Transcribe the entries that come next exactly, but not the pictures they contain.
====== INPUT FOR THIS TASK ======
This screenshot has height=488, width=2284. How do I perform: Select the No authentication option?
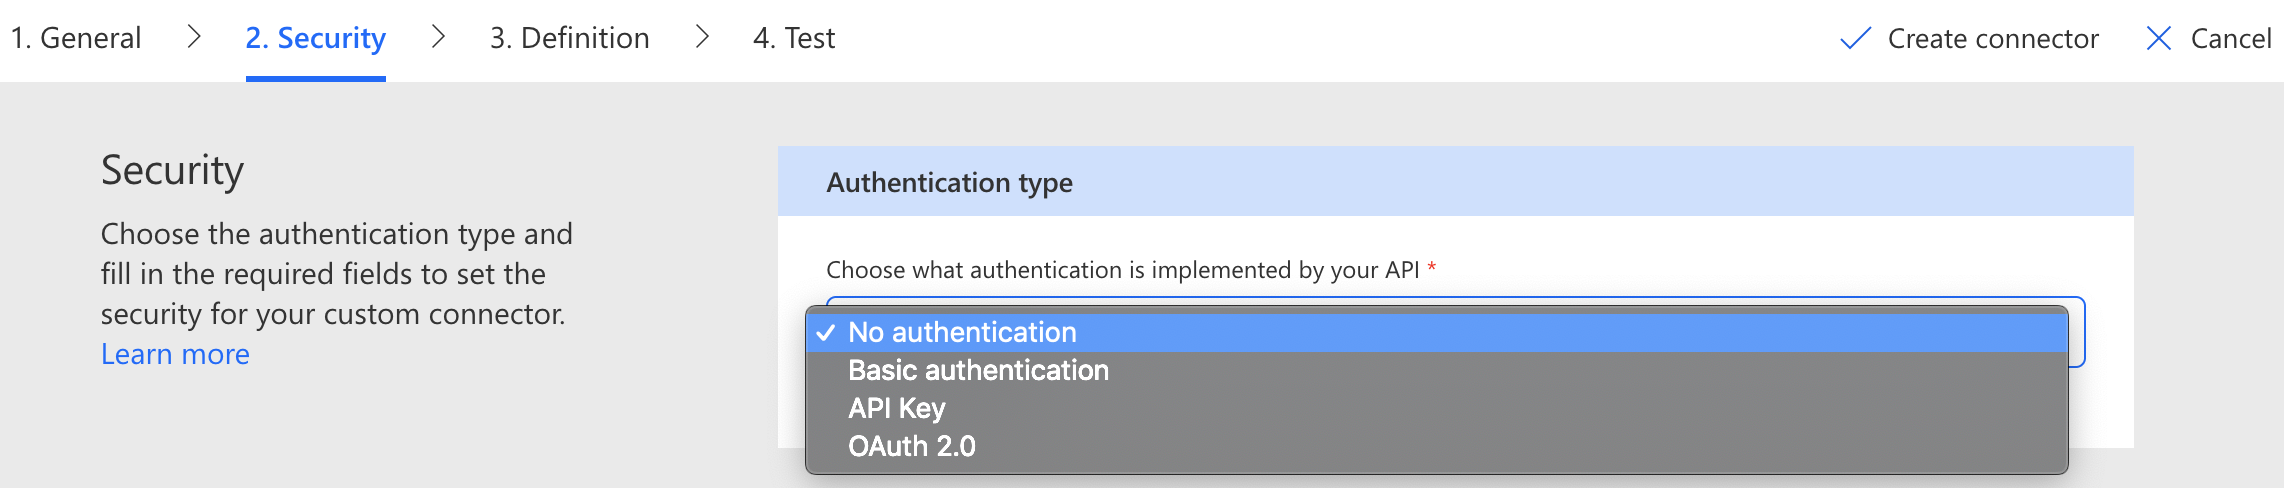tap(962, 333)
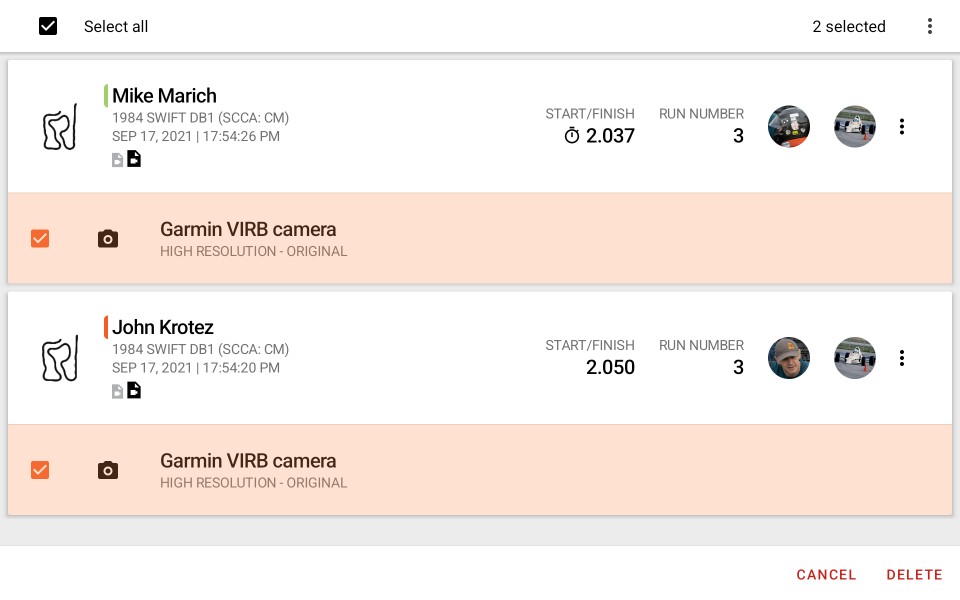Click the gray data file icon under Mike Marich

pos(117,160)
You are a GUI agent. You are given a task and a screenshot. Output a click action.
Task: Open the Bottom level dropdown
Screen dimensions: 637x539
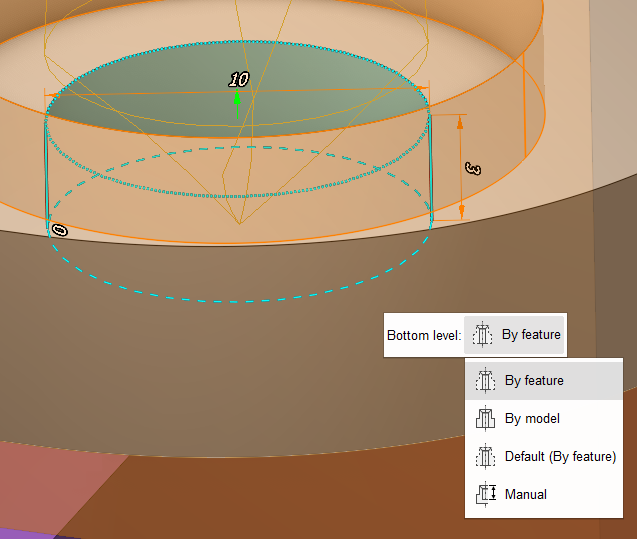point(515,335)
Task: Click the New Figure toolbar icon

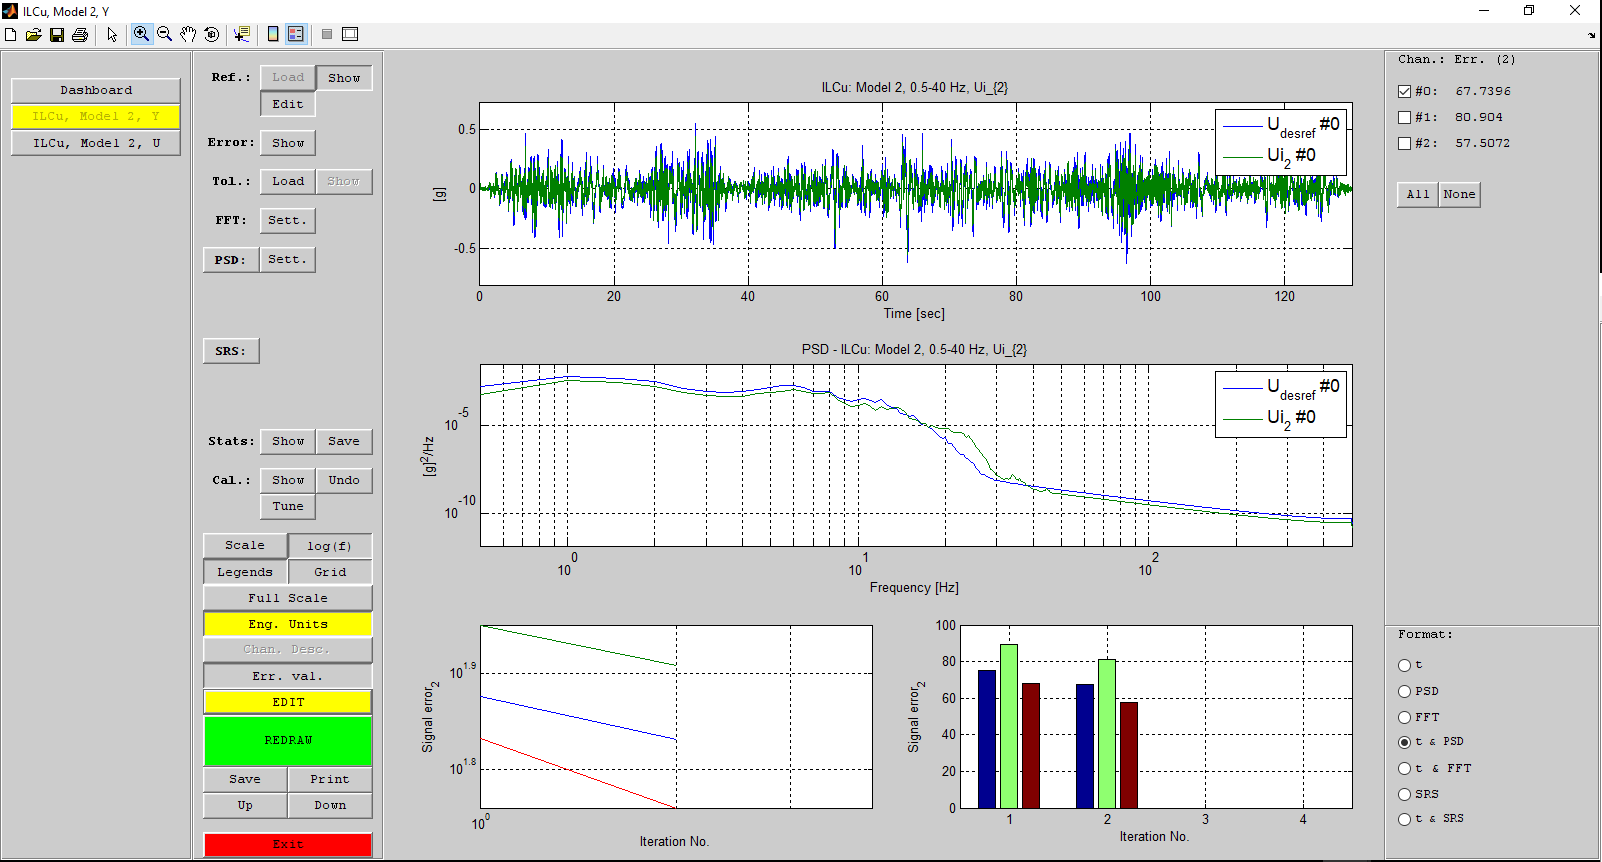Action: [11, 35]
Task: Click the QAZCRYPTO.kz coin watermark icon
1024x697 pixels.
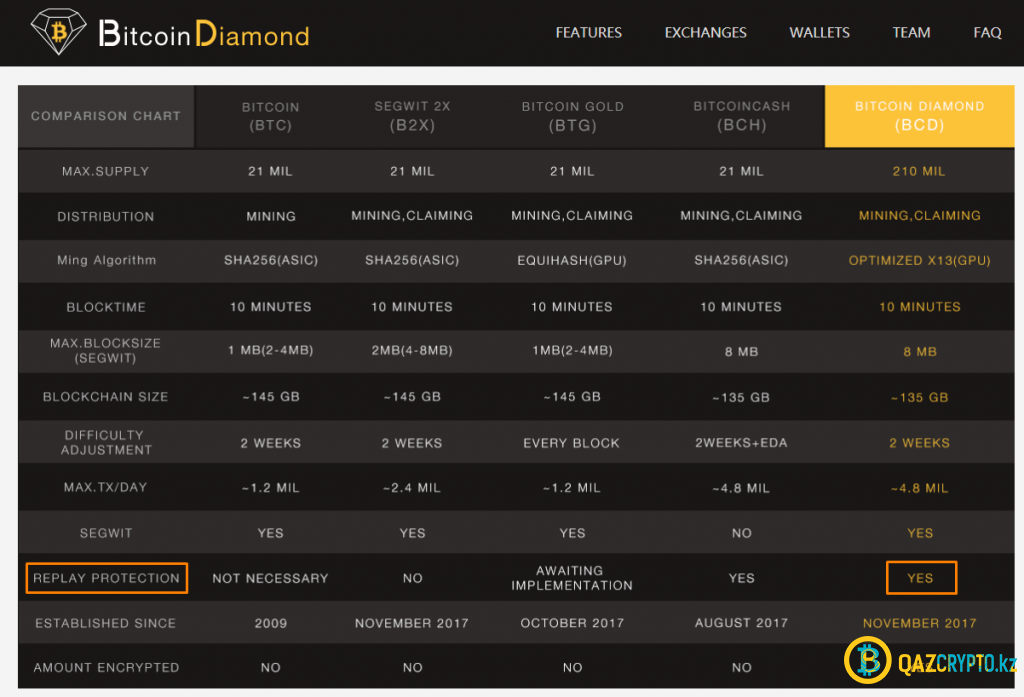Action: click(867, 661)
======
■ **WRITTEN ANSWER**:
This screenshot has height=488, width=2284. How do I perform: Select the No authentication option?
tap(962, 333)
Click the gray data file icon under Mike Marich

pos(117,160)
You are a GUI agent. You are given a task and a screenshot. Output a click action.
Task: Open the Bottom level dropdown
Screen dimensions: 637x539
point(515,335)
Task: Click the New Figure toolbar icon

Action: [11, 35]
Task: Click the QAZCRYPTO.kz coin watermark icon
1024x697 pixels.
Action: click(867, 661)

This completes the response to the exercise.